═══ TASK DATA

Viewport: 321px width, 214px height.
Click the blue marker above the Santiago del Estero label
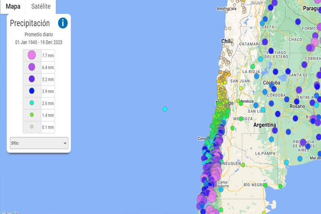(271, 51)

══════
═══ TASK DATA

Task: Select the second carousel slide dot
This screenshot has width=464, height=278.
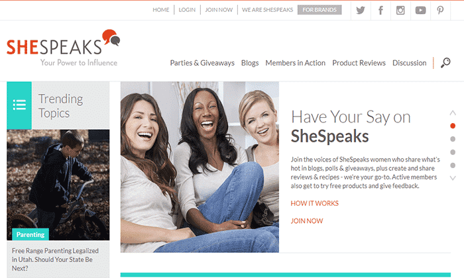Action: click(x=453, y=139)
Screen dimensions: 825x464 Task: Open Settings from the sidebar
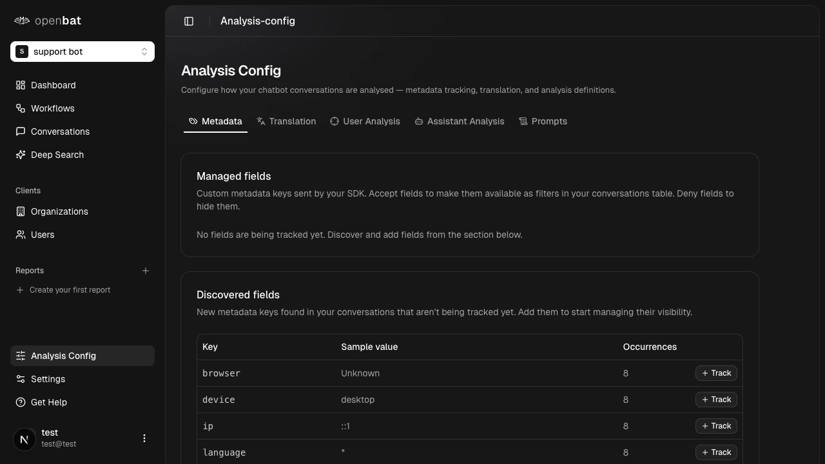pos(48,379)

══════
═══ TASK DATA

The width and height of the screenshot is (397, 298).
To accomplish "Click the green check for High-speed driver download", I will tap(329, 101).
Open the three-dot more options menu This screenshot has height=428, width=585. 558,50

══════

* WHAT IS BEING ASKED:
The response should be the listing above, limited to the lines between the one holding "The width and" and the one holding "Open the three-dot", inclusive, reproduced exactly.

* OUTPUT OF THE TASK:
The width and height of the screenshot is (397, 298).
To accomplish "Click the green check for High-speed driver download", I will tap(329, 101).
Open the three-dot more options menu This screenshot has height=428, width=585. 558,50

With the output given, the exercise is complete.